--- Texte de lecture ---
────
Vingt-quatre heures après on ouvrit le corps. Le procèsverbal qui en a été fait atteste que toutes les parties étaient saines et qu'on n'a trouvé d'autre cause de mort qu'un épanchement de sérosité sanguinolente dans le cerveau.

M. le marquis de Girardin a fait embaumer le corps, l'a fait renfermer dans une double caisse de plomb et dans une forte caisse de bois de chêne. En cet état, accompagné de plusieurs amis et de deux Genevois, il a été porté samedi 4 juillet, à minuit, dans l'île que l'on

appelait l'île des peupliers, et que l'on appelle à présent l'Élysée. M. de Girardin y est resté jusqu'à trois heures du matin pour faire bâtir lui-même à chaux et à sable autour de ce dépôt un fort massif sur lequel on élève un mausolée qui aura six pieds de haut, et qui sera d'une décoration simple, mais belle.
────
--- Travail à faire ---
- a) Relevez tous les matériaux que le récit de l'inhumation mentionne pour enfermer le corps et bâtir le massif autour du dépôt.
- b) Reproduisez, s'il vous plaît, le passage du récit de l'inhumation qui commence à "Vingt-quatre heures après" et se termine à "simple, mais belle.".

--- Extrait de données ---
────
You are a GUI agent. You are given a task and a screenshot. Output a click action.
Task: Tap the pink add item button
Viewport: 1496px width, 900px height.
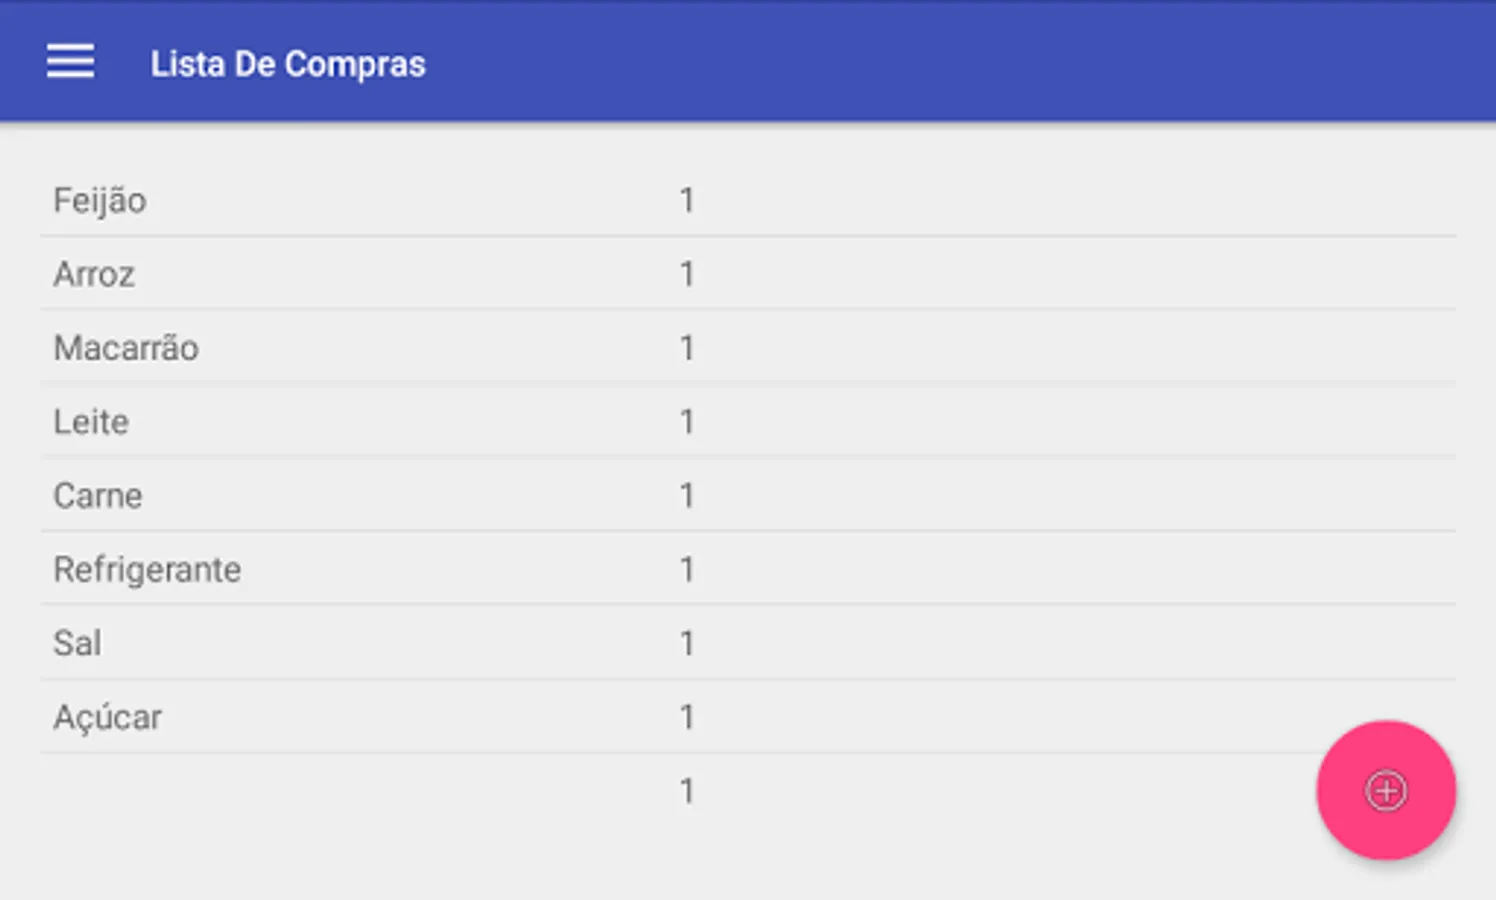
────
--- Corrigé des exercices ---
- a) plomb, bois de chêne, chaux, sable

- b)
Vingt-quatre heures après on ouvrit le corps. Le procèsverbal qui en a été fait atteste que toutes les parties étaient saines et qu'on n'a trouvé d'autre cause de mort qu'un épanchement de sérosité sanguinolente dans le cerveau.

M. le marquis de Girardin a fait embaumer le corps, l'a fait renfermer dans une double caisse de plomb et dans une forte caisse de bois de chêne. En cet état, accompagné de plusieurs amis et de deux Genevois, il a été porté samedi 4 juillet, à minuit, dans l'île que l'on

appelait l'île des peupliers, et que l'on appelle à présent l'Élysée. M. de Girardin y est resté jusqu'à trois heures du matin pour faire bâtir lui-même à chaux et à sable autour de ce dépôt un fort massif sur lequel on élève un mausolée qui aura six pieds de haut, et qui sera d'une décoration simple, mais belle.